Выбрать главу

Miracle Boy

We always went back to my mother’s hometown when someone was about to die. We missed Uncle Kevin because the doctors misdiagnosed his ruptured appendix, owing to referred pain in his shoulder. Septicemia killed him before they sorted it out with a victorious air we never forgave. The liverless baby was well before our time — it would have been older than my mother had it lived — but my grandfather’s departure arrived ideally for scheduling purposes in the late stages of diabetes; we drove instead of taking the train and en route were able to stay over for an extra day at the Algonquin Inn in western New York, taking advantage of Wienerschnitzel Night, and still make it in time for the various obsequies while reducing prolonged visits by priests. (My father was an agnostic and fought sponging clergy with vigor, remarking that he had “fronted his last snockered prelate” and adding, “Amazing how often it’s Crown Royal.”)
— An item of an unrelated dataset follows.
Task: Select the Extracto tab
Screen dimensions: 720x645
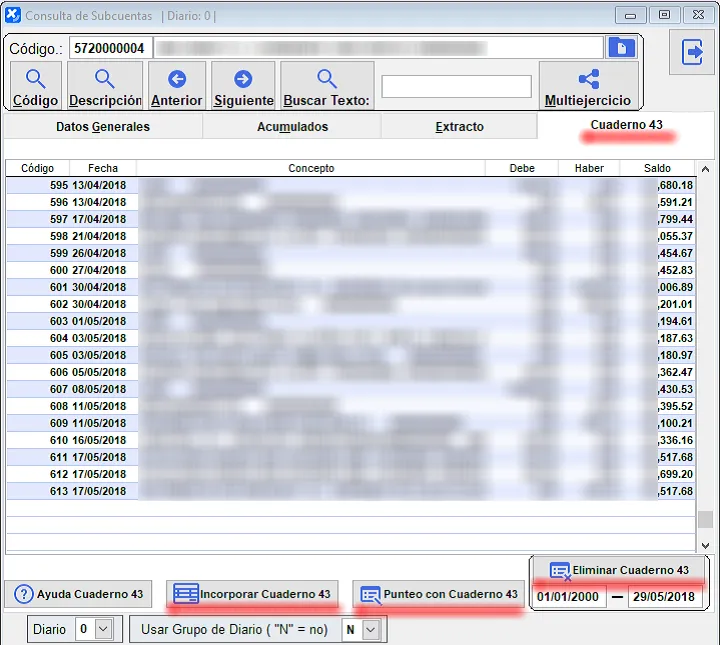Action: click(459, 127)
Before I relate the death of my grandmother, I have to summarize that of my grandfather, because that was where I acquired my short-lived reputation as a worker of household wonders. Ever since I have had great sympathy for those identified as seers or healers; my heart even goes out to those merely called lucky. Like someone drifting lazily down the Niagara River, the big fall is just a matter of time.
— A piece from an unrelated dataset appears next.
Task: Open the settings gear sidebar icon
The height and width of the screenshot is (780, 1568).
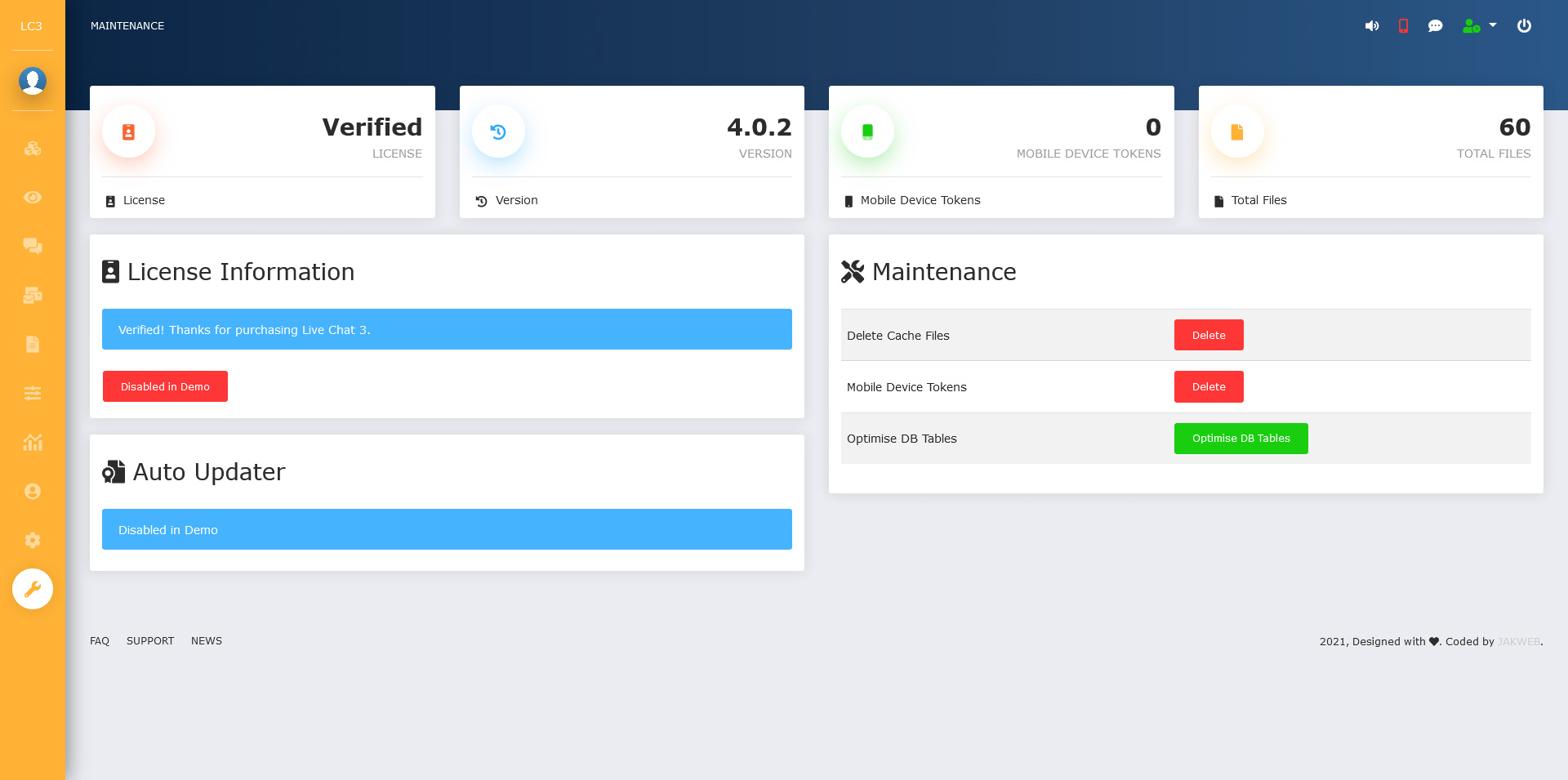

My grandfather, though a diabetic, went on occasional sweet binges, cherry pies at Al Mack’s diner, and he injected himself with insulin daily, to our agog fascination. He held in reserve giant sugar-filled jawbreakers in his pocket, and when I was too pressingly talkative a single one of those hunks would keep me silent for almost three hours. He was a quiet man, a volunteer fireman who played checkers in the open-fronted firehouse down whose brass pole I was sometimes allowed to slide. In his youth he had read in a newspaper that “Many people persist in making the cemetery a place of recreation, generally a foreign element prompted by ignorance,” and thereafter he was a tireless promoter of public parks.

On the Fourth of July, while most of the family was at the parade on North Main Street and after a midday meal of quahog chowder, swordfish, beet greens, and corn, he lay down on his big brown favorite couch and died. He’d never taken up more room than he needed, and in an essentially matriarchal household his death was mostly seen as foreshadowing my grandmother’s, though it was widely celebrated among “the foreign element.” This was not long after little boys were given dresses to wear, and my mother and aunts sent me off dressed as a hula girl for the Fourth of July parade, a debacle that ended in my breaking a white plastic ukulele with its Arthur Godfrey “automatic” chord changer during one of many clashes with Azorean native Joao Furtado — later known as Meatball — who called me, with sensible directness, “little girl.” When I got home from the parade, my grandfather was dead. I studied the adults for clues. They were studying my grandmother for clues. She took to her bed. Three days later, she was still there.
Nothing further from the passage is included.